Material shown

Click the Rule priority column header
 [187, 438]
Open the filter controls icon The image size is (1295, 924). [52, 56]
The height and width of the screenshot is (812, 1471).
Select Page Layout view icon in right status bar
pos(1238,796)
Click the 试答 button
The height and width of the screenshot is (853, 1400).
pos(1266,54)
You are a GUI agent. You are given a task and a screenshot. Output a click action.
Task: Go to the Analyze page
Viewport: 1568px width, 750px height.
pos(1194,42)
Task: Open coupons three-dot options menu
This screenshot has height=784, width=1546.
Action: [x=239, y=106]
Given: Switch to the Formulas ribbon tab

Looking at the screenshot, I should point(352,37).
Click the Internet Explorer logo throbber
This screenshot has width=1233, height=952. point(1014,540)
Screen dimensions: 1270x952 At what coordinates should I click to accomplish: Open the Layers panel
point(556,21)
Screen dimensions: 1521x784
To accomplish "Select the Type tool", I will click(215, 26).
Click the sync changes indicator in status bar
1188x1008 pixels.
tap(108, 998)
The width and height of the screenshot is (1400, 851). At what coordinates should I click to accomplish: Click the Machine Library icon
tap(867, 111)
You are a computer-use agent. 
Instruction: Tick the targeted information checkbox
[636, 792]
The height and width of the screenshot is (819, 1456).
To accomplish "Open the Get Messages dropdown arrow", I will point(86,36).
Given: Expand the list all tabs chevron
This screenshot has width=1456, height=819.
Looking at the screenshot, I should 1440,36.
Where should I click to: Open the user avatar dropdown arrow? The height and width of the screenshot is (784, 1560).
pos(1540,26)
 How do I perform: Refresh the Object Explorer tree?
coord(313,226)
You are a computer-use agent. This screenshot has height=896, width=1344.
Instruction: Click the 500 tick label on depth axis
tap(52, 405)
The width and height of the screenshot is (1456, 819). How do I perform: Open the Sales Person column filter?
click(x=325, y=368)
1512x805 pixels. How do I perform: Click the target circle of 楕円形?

Task brief
The expected output is every line from the material above where "computer" can be found.

Response to the task
You are a computer-use agent. 
You are a computer-use agent. This screenshot has height=896, width=1344.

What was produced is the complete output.